• [What you will do]:
(1) Give the stretch of the Airplane! review from "That’s why it’s" through "we didn’t laugh." again, swapping "corny" for "silly".
(2) Extend the Airplane! review by writing on from its last sentence.

• [Selected passage]:
------------------------------------------------

“Airplane!” is a comedy in the great tradition of high school
skits, the Sid Caesar TV show, Mad magazine, and the dog-eared screenplays
people’s nephews write in lieu of earning their college diplomas. It is
sophomoric, obvious, predictable, corny, and quite often very funny. And the
reason it’s funny is frequently because it’s sophomoric, predictable, corny,
etc. Example:
Airplane
Captain (Peter Graves): Surely you can’t be serious.
Doctor
(Leslie Nielsen): I am serious. And don’t call me Shirley.
This
sort of humor went out with Milton Berle, Jerry Lewis, and knock-knock jokes.
That’s why it’s so funny. Movie comedies these days are so hung up on being
contemporary, radical, outspoken, and cynically satirical that they sometimes
forget to be funny. And they’ve lost the nerve to be as corny as “Airplane!” —
to actually invite loud groans from the audience. The flop “Wholly Moses,” for
example, is no doubt an infinitely more intelligent comedy—but the problem was,
we didn’t laugh.

------------------------------------------------

• [Collected data]:
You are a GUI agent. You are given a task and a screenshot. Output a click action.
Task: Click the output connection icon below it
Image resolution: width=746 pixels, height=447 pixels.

------------------------------------------------

• [Responses per task]:
(1)
That’s why it’s so funny. Movie comedies these days are so hung up on being
contemporary, radical, outspoken, and cynically satirical that they sometimes
forget to be funny. And they’ve lost the nerve to be as silly as “Airplane!” —
to actually invite loud groans from the audience. The flop “Wholly Moses,” for
example, is no doubt an infinitely more intelligent comedy—but the problem was,
we didn’t laugh.

(2)
“Airplane!”
has a couple of sources for its inspiration. One of them is obviously “Airport”
(1970) and all of its sequels and rip-offs. The other might not come
immediately to mind unless you’re a fan of the late show. It’s “Zero Hour”
(1957), which starred the quintessential 1950s B-movie cast of Dana Andrews,
Linda Darnell, and Sterling Hayden. “Airplane!” comes from the same
studio (Paramount) and therefore is able to cheerfully borrow the same plot
(airliner is imperiled after the crew and most of the passengers are stricken
with food poisoning). The “Zero Hour” crisis situation (how to get the airplane
down) was also borrowed for the terrible “Airport 1975,” in which Karen Black
played a stewardess who tried to follow instructions radioed from the ground.
“Airplane!”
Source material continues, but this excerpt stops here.